Каникулы? Мне хотелось визжать. Он вообще помнит, как я провела последние недели? Я с жалостью смотрела на свои руки, постаревшие лет на двести. Резкие слова уже вертелись у меня на языке, да что толку, Фернандо сделает вид, что не понял, хотя по сути ему, конечно, все было ясно.
— Я ничего не могу найти в своем собственном доме. Мне понадобились ножницы, а их нет, — высказался он с знакомым выражением раненой птицы в глазах.
— А у меня даже дома нет, — напомнила я со всей резкостью, на какую была способна. Меня понесло, и мне уже все равно, поймет ли он. Я собралась высказаться и сделаю это на собственном языке.
— У меня нет ни уверенности в завтрашнем дне, ни работы. Любовь? Кто смотрел мне в глаза и умолял приехать? Проблема в чистых стеклах? — я кипела.
Мы немного прошли молча, прежде чем он остановился, освещенный лунным светом и зарождающейся в глазах улыбкой, будто мы не ругались только что, а читали друг другу стихи, и сказал:
— Помоги мне понять, что сделать, чтобы ты чувствовала себя как дома.

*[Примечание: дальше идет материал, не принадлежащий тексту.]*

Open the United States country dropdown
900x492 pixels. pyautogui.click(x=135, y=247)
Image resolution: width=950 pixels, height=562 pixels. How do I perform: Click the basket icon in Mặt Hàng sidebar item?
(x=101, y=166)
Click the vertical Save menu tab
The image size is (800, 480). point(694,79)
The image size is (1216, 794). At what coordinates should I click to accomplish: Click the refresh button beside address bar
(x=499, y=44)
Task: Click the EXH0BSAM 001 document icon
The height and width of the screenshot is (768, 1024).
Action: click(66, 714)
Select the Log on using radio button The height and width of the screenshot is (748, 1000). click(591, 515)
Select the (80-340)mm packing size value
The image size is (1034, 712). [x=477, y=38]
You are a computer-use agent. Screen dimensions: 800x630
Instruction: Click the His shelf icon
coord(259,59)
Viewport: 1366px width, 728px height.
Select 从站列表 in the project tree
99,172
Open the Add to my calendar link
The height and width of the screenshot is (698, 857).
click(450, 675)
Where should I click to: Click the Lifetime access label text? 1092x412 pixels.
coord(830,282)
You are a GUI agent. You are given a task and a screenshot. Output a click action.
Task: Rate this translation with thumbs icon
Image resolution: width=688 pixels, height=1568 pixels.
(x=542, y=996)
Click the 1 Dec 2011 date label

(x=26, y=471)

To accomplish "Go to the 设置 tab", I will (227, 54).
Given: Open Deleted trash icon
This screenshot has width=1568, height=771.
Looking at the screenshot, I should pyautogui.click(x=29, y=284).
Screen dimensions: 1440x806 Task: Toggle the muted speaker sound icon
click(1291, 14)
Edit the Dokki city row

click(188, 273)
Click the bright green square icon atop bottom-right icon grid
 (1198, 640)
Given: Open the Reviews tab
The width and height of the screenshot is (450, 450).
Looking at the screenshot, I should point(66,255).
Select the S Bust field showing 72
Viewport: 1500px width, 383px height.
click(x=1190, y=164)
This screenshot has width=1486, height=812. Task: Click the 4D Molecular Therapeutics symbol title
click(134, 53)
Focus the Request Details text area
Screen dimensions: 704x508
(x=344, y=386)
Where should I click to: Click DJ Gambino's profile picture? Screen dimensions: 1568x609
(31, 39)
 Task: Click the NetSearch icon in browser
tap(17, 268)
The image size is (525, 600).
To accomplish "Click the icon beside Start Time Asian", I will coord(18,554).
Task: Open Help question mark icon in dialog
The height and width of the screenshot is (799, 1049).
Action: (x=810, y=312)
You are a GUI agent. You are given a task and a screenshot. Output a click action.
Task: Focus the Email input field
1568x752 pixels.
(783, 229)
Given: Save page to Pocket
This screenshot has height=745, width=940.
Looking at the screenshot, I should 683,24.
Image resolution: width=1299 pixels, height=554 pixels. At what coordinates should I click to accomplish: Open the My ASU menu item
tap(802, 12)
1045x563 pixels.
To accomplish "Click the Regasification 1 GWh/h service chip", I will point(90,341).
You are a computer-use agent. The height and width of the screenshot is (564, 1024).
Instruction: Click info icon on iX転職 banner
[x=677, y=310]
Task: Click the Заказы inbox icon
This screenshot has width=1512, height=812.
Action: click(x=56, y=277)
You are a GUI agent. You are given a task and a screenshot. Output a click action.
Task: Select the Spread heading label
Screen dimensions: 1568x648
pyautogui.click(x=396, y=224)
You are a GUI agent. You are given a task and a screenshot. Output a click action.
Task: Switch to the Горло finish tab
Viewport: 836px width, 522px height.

Моя очередь не отвечать. Месть сладка.
Глава 7
ЗА МГНОВЕНИЕ ДО ЗРЕЛОСТИ
Постепенно, очень постепенно я начала ощущать себя дома. Иногда я сходила со сцены на мгновение, чтобы оценить, есть ли смысл в спектакле под названием наша совместная жизнь. Мы уже не молоды, сможем ли начать все с начала? Но мы и не стары. Мы встретились в тот замечательный миг накануне зрелости, когда чувство созвучно мягкому, плавному голосу рапсодии. Мы по-прежнему незнакомцы, но в уютном пламени свечей, в атмосфере непреходящей нежности, нам хорошо друг с другом на нашей маленькой даче. В чувстве, связавшем нас, вкус риска, жажда перемен, искрящиеся пузырьки добротного «Просекко» на языке. Даже когда мы приводили друг друга в замешательство, доводили один другого до полной невменяемости, не проходило ощущение внутренней связи, взаимопроникновения, единения душ. Мы жили в предвкушении счастья.